Sixteen dogs in Study 1 and 12 dogs in Study 2, all seronegative and polymerase chain reaction (PCR) negative for B. canis, were randomized to a sham-treated control group or a lotilaner (20–43 mg/kg) treatment group, administered on Day 0 (Study 1: n = 8/group; Study 2: n = 6/group). Dogs were each infested with 50 Dermacentor reticulatus, a percentage of which (Study 1: 8.0–30.0%; Study 2: 12.2%) were infected with B. canis, in Study 1 on Days 2, 7, 14, 21 and 28, and in Study 2 on Day 28. Ticks were removed and counted on Day 30 in Study 1, and Day 34 in Study 2. Blood was collected for Babesia detection via smear, PCR and immunofluorescence assay (IFA) in Study 1 on Day 2, then approximately weekly through Day 56, and in Study 2 at weekly intervals between Days 28 to 49, and on Days 63 and 91. Additional samples were collected from dogs with body temperature > 39.4 °C (measured three times weekly, from Days 7 to 56 in Study 1 and from Days 35 to 56 in Study 2) and positive for B. canis on blood smear.

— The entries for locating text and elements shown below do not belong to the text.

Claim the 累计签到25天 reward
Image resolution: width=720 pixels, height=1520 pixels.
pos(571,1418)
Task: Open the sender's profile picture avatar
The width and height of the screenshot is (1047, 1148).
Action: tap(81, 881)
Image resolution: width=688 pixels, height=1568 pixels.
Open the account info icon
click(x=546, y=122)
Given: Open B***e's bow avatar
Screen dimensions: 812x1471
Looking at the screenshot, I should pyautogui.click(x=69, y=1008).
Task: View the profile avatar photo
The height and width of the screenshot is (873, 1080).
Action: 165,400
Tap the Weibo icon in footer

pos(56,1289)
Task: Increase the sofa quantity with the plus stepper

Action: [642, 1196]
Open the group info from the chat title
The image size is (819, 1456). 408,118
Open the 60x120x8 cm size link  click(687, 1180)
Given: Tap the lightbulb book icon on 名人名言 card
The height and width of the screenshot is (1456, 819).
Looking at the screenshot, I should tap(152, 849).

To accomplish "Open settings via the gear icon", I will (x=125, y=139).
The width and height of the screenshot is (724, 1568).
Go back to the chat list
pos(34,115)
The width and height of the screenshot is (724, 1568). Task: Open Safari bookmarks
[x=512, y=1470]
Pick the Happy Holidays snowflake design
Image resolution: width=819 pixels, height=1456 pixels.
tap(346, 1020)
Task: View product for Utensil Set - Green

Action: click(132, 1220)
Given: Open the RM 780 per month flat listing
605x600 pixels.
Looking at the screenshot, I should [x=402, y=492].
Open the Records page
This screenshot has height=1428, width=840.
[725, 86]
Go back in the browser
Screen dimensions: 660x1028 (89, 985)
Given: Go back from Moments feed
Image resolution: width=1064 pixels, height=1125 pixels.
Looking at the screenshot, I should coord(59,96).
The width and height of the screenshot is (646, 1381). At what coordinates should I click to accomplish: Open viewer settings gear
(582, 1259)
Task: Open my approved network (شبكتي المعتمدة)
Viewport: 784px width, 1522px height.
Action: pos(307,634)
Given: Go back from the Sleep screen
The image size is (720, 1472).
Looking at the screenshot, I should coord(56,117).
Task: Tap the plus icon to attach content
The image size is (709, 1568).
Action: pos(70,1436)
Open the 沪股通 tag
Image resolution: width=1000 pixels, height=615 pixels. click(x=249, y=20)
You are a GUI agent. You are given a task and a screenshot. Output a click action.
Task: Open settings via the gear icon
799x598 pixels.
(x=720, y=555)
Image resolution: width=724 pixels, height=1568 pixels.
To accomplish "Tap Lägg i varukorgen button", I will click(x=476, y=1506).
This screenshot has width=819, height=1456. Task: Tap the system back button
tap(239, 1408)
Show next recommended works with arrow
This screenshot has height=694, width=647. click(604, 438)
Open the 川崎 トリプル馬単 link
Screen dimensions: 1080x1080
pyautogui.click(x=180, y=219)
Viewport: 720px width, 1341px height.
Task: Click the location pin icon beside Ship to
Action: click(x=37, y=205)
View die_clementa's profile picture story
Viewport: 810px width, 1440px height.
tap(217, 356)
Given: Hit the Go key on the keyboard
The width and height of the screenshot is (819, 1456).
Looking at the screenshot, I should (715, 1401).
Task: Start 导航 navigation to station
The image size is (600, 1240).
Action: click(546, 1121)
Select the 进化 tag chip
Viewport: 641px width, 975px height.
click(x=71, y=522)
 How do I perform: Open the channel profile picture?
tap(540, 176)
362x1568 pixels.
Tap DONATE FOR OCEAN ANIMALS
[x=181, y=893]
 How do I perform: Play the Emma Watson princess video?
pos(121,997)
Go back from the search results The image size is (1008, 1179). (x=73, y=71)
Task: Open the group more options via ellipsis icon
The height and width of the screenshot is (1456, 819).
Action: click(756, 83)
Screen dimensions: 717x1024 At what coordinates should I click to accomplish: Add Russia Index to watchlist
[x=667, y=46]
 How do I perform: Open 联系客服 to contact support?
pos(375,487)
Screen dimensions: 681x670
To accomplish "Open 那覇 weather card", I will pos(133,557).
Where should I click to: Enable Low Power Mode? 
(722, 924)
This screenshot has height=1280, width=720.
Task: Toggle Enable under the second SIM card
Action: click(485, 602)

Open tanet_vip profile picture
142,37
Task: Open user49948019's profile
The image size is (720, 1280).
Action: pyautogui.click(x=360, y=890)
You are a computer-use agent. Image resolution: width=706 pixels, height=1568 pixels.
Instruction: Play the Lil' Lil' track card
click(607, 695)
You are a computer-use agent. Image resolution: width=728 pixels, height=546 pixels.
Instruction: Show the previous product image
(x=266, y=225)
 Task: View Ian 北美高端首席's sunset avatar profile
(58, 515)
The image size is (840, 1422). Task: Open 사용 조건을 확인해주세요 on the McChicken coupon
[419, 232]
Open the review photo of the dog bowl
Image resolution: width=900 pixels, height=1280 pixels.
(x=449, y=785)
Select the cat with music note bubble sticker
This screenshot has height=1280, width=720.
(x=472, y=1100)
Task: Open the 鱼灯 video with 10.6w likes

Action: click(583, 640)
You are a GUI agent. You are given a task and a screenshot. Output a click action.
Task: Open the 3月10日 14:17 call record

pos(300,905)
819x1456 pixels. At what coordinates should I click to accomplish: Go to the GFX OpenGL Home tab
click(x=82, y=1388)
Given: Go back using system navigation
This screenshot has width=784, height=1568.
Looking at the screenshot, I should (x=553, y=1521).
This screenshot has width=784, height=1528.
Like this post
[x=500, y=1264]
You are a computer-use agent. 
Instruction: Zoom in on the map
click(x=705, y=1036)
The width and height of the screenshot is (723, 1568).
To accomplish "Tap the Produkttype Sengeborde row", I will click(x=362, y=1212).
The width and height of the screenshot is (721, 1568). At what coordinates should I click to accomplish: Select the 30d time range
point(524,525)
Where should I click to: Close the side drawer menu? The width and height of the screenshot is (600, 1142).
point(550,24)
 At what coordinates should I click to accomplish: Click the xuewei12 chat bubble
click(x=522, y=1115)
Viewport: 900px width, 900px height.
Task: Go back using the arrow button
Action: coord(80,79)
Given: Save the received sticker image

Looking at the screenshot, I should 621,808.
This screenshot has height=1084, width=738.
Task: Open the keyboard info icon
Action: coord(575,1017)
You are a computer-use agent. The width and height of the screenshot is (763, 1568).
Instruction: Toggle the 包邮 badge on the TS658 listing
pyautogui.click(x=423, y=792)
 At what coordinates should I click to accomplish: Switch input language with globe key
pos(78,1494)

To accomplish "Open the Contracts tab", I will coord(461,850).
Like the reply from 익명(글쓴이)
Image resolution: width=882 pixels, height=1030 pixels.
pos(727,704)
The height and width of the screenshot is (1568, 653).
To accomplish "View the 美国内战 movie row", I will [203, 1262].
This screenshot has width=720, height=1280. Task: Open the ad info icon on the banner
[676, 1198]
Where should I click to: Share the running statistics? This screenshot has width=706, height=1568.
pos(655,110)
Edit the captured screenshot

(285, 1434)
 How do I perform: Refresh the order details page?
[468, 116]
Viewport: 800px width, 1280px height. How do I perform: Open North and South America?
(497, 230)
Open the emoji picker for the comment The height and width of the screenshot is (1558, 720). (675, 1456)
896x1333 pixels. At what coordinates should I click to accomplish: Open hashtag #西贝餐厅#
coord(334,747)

Dogs with confirmed infections were rescue-treated, removed from the study and, in Study 1, replaced.
Across both studies B. canis infection of ticks ranged between 8.0–30.0%. In Study 1, all control dogs were positive for B. canis on blood smear and PCR on Day 10 and IFA on Day 21; on Day 21 seven of eight replacement control dogs were B. canis-positive; no replacement dogs were B. canis-positive following tick removal on Day 30. In Study 2, all control dogs were B. canis-positive on Day 56. All lotilaner-treated dogs remained B. canis-negative at all assessments in both studies.
Lotilaner efficacy was 100% in preventing establishment of B. canis infection, despite post-treatment challenge with infected ticks on Days 2, 7, 14, 21 and 28.
Canine babesiosis is an important vector-borne disease which occurs throughout the world, being transmitted by ixodid ticks including Rhipicephalus, Dermacentor and Haemaphysalis species [1, 2]. In Europe, the occurrence and spread of infection of dogs with Babesia canis is linked to the geographical distribution of the ornate dog tick, Dermacentor reticulatus . Favouring cool and wet climates, the distribution of D. reticulatus ranges from northern Portugal through the British Isles and Baltic countries into eastern Europe, including Balkan countries, and Russia [2,3,4,5]. Dogs in those widespread regions are therefore at risk of contracting the infection, which can cause intravascular and extravascular hemolysis, resulting in anemia and thrombocytopenia, and clinical signs such as fever, lethargy and anorexia . Demonstration that an acaricide with efficacy against D. reticulatus acts with sufficient speed to prevent transmission of B. canis is an important consideration for optimizing protection of dogs against these pathogenic effects.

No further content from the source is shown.